The additional shift comes from the breakout of The Hive, an extra-planetary organism threatening humanity's existence. That larger conflict ties this game into a larger set of steampunk concepts and publications from Aerolyth Enterprises. Called "Hive Queen & Country," it includes The Hive and the Flame miniatures rules, the Flying Machines of the World Sourcebook, and The World Beneath the Clouds: Steampunk RPG Venus Sourcebook. This last item is just wrapping up a successful Kickstarter. The Stars of Empire core book is a complete system. It uses a homebrew system, called Hacktastic, based on d20 resolution.

9. Tephra
(2012, Steampunk) Another Kickstarted rpg that handily smashed past its modest goals. It offers a fantasy world which has been affected by increasing technology. It has many of the classic steampunk elements: swashbuckling, sky pirates, and clanking robots, but it also offers bio-mutations and other forms of weird science. The setting offers several races- classic Elves, Gnomes, and Humans- but also Satyrs, oceanic Ayodin, and angelic Farishtaa. The world and background is fairly well-developed and rich. The core book is complete, offering their own "Clockwork" system which uses a single d12 for resolution. They have a forthcoming adversary book, as well as several pdfs available.

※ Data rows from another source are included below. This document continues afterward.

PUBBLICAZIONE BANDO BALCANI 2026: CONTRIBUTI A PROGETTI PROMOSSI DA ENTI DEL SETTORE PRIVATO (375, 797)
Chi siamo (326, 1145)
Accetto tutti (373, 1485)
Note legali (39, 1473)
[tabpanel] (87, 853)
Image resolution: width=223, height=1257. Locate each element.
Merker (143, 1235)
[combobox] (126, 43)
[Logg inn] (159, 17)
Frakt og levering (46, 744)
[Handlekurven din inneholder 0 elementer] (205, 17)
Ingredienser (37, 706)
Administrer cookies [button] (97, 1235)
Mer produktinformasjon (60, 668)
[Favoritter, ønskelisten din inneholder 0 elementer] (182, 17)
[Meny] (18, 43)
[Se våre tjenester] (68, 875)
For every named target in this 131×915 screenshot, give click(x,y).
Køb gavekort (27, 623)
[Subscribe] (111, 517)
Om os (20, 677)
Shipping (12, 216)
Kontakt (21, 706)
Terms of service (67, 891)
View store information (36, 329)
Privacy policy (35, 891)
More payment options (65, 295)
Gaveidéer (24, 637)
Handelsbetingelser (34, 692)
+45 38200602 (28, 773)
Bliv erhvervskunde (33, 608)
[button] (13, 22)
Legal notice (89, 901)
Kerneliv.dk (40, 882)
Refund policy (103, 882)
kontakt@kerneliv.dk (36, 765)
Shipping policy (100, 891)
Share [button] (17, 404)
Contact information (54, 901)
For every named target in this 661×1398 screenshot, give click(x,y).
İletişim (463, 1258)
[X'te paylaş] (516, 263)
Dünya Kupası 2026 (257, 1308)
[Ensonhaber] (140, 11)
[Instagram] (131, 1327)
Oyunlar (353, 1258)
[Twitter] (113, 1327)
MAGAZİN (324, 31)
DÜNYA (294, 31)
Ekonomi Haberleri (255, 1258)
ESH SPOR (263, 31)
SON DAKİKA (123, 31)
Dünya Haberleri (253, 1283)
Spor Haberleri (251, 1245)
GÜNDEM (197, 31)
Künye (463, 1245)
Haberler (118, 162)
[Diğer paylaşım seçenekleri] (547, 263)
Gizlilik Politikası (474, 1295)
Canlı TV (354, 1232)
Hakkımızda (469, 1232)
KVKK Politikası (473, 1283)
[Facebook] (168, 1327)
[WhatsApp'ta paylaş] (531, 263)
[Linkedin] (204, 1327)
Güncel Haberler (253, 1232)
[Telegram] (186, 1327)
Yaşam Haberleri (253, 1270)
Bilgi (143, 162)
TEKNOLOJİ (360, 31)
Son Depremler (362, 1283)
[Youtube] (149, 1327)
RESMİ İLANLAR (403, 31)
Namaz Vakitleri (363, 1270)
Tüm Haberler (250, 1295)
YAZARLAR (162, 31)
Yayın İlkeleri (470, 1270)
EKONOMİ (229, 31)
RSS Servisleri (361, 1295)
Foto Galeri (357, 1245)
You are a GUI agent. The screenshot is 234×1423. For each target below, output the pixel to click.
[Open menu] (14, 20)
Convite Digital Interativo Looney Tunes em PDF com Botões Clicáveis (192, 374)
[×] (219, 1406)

(2012, Victoriana) I'll admit I was skeptical when I heard about this. Changeling the Lost remains one of my favorite settings- I like the tension of existence and the hints of PTSD in the game background. I feared that moving the concepts back to the Victorian era would obscure things- double mumbo-jumbo. However the book's interesting and makes a solid case for running CtL in these times. I've seen a couple of Victorian Lost campaigns and enjoy the elements of the fantastic they bring to the table. You can see my full review of the supplement here.

(2012, Steampunk-esque) Technically, this actually ought to appear on an earlier list. But 2012 saw a revised and expanded version of this fantasy steampunk city for Pathfinder. This comes from the Midgard setting, though the supplement can apparently be adapted to other fantasy settings. I love a well-crafted city and Zobeck stands in the tradition of the best of them: Lankhmar, Sanctuary, Umbar, Waterdeep, Kaiin. The setting itself is high fantasy, lightly dusted with steampunk elements: schools of clockwork magic, the Kobold Ghetto, gritty tools, and the Gearforged. This setting has been expanded by several supplements Streets of Zobeck, Alleys of Zobeck, and Tales of Zobeck, but the larger elements can be found in the Midgard Campaign Setting.